Мать оплакивала ее. У нее нашлись в адрес дочери только добрые слова. Она стала идеальной Джулией, прекрасной Джулией, доброй и любящей Джулией. А кто оставался с матерью, присматривал за ней? Кто приезжал к ней и приглашал на обеды? Кто ей звонил и присылал открытки и подарки?
Глядя на яму, Питер попытался почувствовать что-нибудь. Попытался вспомнить Джулию девочкой. Старшей сестрой. Родиться между двумя мальчиками – все равно что родиться между двумя войнами. Как же ей доставалось, когда мальчишки выясняли между собой отношения! Она была посередине, и ее мяли и терзали. Сдавливали.

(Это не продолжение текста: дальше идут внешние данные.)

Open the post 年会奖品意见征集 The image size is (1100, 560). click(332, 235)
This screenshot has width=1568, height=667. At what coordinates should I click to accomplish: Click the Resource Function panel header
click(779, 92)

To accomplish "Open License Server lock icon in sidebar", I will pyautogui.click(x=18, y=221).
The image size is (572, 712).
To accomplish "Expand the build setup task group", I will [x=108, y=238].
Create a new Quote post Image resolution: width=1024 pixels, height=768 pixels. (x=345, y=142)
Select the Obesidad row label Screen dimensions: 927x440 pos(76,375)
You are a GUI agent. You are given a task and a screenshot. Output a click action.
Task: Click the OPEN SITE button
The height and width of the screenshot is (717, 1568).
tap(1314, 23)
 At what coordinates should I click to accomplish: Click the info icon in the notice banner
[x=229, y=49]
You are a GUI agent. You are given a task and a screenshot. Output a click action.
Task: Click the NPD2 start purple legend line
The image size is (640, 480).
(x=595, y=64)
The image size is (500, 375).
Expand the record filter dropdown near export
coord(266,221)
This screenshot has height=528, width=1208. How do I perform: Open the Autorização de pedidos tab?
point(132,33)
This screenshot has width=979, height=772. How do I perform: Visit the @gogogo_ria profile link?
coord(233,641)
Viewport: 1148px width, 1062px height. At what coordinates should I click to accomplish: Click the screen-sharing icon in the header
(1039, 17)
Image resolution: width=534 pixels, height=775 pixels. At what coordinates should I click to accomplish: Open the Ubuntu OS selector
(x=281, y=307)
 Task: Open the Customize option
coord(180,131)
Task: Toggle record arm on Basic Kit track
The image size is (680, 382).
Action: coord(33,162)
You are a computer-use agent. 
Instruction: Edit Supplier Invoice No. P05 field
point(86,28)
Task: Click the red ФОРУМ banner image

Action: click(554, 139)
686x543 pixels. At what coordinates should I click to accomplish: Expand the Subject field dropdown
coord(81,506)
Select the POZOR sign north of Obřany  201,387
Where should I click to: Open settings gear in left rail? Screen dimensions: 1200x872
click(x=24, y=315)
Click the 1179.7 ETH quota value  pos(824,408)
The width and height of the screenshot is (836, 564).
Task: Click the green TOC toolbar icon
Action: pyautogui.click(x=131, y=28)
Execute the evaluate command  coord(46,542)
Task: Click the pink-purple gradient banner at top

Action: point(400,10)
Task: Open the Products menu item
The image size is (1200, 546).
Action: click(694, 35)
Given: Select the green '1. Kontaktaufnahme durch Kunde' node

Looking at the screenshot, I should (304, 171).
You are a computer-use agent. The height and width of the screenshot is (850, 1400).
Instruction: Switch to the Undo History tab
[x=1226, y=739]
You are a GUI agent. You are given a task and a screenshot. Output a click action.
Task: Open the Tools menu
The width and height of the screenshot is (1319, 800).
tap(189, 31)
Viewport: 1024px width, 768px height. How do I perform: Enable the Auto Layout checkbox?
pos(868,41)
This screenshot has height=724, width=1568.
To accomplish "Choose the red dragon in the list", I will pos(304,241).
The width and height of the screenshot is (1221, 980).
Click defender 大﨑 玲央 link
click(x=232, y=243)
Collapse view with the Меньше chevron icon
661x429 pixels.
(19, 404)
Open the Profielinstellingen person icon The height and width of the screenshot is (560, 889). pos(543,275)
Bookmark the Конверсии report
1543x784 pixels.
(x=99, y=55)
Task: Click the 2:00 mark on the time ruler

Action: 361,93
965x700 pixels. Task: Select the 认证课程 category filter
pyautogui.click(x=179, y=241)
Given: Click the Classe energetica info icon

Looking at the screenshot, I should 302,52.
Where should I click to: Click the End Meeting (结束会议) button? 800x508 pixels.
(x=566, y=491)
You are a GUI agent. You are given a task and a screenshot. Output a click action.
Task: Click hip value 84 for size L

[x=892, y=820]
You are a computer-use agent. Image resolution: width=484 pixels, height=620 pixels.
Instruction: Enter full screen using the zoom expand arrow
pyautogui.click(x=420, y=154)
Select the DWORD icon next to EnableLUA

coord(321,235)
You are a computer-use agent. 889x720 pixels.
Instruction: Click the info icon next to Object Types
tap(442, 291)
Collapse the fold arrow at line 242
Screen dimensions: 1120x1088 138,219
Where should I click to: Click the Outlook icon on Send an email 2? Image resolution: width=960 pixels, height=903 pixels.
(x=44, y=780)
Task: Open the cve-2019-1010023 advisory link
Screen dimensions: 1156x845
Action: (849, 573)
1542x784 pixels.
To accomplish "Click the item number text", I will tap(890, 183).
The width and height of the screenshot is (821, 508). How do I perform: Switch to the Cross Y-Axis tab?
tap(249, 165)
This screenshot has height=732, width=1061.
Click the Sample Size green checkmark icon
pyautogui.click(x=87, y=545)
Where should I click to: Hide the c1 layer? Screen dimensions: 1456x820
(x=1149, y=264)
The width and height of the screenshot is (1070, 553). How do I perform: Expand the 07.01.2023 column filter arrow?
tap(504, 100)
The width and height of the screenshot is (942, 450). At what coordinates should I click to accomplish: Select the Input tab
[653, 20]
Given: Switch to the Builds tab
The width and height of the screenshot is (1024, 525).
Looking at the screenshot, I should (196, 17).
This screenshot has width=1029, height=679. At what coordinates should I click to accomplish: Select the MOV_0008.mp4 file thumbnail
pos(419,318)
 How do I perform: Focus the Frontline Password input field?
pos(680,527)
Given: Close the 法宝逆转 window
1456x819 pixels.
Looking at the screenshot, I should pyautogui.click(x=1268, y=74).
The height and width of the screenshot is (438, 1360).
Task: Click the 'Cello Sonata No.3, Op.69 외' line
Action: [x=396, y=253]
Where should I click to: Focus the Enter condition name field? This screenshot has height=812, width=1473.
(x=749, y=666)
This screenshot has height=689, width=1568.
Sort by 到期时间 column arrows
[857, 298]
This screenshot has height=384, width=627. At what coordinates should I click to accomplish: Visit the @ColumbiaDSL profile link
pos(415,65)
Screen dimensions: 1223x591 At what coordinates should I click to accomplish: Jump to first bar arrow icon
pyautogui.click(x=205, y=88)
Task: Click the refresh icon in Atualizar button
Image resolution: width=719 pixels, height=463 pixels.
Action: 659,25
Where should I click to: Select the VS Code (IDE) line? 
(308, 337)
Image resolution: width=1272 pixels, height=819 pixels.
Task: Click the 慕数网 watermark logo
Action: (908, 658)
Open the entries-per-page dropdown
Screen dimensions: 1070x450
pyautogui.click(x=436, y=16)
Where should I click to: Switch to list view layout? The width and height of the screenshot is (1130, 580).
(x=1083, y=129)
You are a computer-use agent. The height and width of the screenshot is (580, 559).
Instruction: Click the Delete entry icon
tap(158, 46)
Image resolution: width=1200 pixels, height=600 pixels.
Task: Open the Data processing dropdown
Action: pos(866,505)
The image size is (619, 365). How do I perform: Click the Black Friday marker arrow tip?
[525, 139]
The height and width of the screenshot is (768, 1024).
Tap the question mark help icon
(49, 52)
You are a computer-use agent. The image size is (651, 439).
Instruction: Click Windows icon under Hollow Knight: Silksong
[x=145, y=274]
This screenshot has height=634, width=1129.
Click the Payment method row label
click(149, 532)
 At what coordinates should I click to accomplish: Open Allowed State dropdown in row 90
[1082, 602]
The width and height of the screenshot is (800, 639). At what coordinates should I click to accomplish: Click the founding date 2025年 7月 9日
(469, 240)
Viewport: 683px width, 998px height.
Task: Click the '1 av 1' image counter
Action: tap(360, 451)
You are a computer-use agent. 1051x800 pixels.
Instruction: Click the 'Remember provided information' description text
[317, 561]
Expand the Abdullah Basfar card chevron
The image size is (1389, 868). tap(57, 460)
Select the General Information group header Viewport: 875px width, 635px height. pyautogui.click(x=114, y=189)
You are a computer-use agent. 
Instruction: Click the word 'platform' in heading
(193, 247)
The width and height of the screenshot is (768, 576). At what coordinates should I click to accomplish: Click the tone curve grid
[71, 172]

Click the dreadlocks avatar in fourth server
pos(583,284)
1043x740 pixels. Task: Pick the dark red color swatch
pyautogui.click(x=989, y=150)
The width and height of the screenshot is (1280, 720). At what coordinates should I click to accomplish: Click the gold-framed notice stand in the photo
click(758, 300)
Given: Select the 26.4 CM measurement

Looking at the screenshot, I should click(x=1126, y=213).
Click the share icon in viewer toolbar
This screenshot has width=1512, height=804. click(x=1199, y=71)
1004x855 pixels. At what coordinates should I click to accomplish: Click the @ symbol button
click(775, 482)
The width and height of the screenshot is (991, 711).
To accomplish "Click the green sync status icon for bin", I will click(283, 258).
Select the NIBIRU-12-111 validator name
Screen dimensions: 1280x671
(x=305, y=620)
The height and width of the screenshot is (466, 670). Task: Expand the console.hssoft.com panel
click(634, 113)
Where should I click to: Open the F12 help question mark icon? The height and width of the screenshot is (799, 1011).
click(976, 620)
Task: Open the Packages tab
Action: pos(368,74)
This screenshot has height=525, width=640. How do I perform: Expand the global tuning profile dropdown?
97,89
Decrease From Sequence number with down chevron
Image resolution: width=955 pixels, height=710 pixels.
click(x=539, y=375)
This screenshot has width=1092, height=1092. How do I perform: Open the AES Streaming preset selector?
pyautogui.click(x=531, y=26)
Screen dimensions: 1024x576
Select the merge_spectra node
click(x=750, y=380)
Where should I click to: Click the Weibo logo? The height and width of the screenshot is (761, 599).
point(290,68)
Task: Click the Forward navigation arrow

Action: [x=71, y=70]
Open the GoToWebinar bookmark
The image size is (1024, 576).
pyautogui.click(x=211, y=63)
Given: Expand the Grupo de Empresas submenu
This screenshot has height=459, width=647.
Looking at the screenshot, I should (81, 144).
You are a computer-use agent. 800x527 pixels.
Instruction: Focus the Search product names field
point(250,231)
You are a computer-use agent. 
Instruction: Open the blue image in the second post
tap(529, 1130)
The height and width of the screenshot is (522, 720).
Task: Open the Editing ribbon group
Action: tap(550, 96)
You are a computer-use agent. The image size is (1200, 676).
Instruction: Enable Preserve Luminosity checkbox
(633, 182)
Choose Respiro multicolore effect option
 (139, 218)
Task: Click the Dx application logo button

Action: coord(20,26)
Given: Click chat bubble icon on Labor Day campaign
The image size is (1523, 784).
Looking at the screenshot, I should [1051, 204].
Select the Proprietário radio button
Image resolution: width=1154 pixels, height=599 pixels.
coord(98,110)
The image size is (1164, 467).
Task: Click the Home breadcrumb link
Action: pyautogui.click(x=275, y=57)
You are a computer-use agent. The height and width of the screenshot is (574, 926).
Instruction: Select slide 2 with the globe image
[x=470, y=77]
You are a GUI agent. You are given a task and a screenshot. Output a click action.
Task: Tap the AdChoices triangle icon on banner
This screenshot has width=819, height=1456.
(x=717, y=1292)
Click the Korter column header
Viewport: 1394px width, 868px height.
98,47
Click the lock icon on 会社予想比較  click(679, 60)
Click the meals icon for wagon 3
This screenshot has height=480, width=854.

И вот то же самое сделал отец.
Всю жизнь их было четверо. Томас, Джулия, Питер и Мариана. Четыре колеса, четыре стены, четыре сезона, четыре стихии, четыре страны света.
Теперь их осталось трое. Каким бы странным ни был их мир, но, по крайней мере, для них он имел смысл. Что случается, когда исчезает один угол?
Тогда начинается ад. И первые его трубы прозвучали сегодня. Плач его матери.
– Питер?
Он замер, не осмеливаясь повернуться, показать кому-нибудь свое лицо.
– Ничего, что я здесь? – спросил он.
– Если вы не собираетесь подходить ближе. Но вы ведь не собираетесь, – сказал Гамаш.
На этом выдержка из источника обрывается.